» Exercise directions: Rewrite the records from the start through the line containing "This screenshot has width=818, height=359.", inclusive, as a two-column CSV with the columns request and answer, one row per request, each field in quotation marks and line breaks replaced by spaces. Leave the pictures out.

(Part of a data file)
※ ※ ※

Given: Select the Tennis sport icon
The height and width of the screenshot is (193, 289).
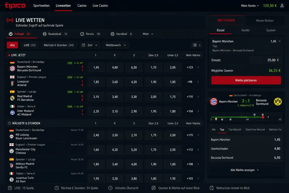Looking at the screenshot, I should (82, 34).
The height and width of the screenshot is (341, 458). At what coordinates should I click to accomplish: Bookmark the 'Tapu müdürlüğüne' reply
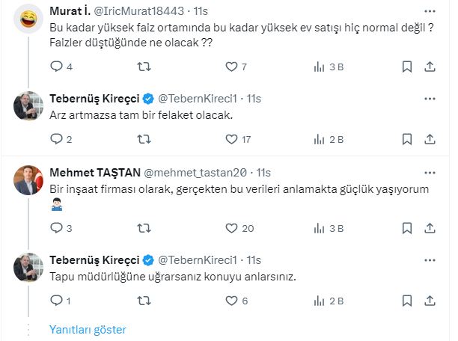(x=406, y=301)
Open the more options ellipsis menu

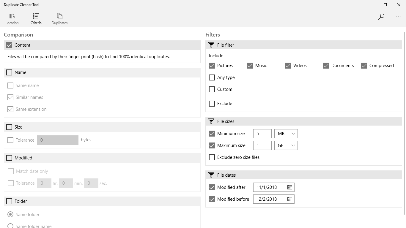pos(399,17)
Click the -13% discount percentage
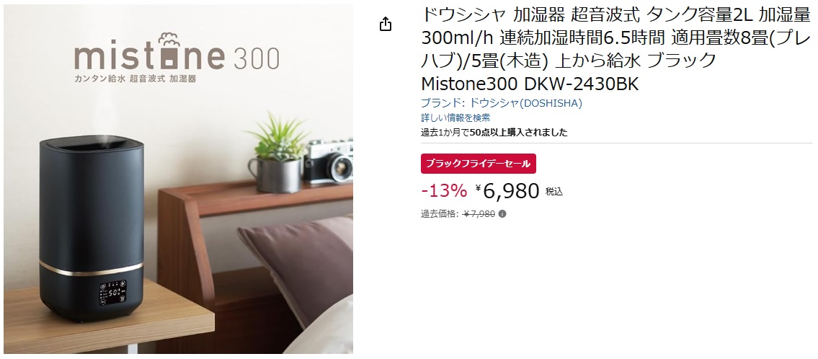This screenshot has width=818, height=359. coord(444,191)
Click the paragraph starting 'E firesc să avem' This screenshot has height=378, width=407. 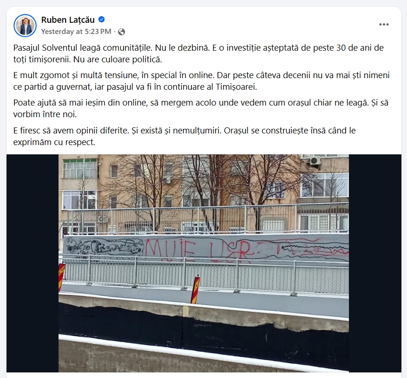point(184,136)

※ ※ ※

» Written solution:
request,answer
"Given: Select the Tennis sport icon The height and width of the screenshot is (193, 289).","Looking at the screenshot, I should (82, 34)."
"The height and width of the screenshot is (341, 458). At what coordinates should I click to accomplish: Bookmark the 'Tapu müdürlüğüne' reply","(x=406, y=301)"
"Open the more options ellipsis menu","pos(399,17)"
"Click the -13% discount percentage","This screenshot has width=818, height=359. coord(444,191)"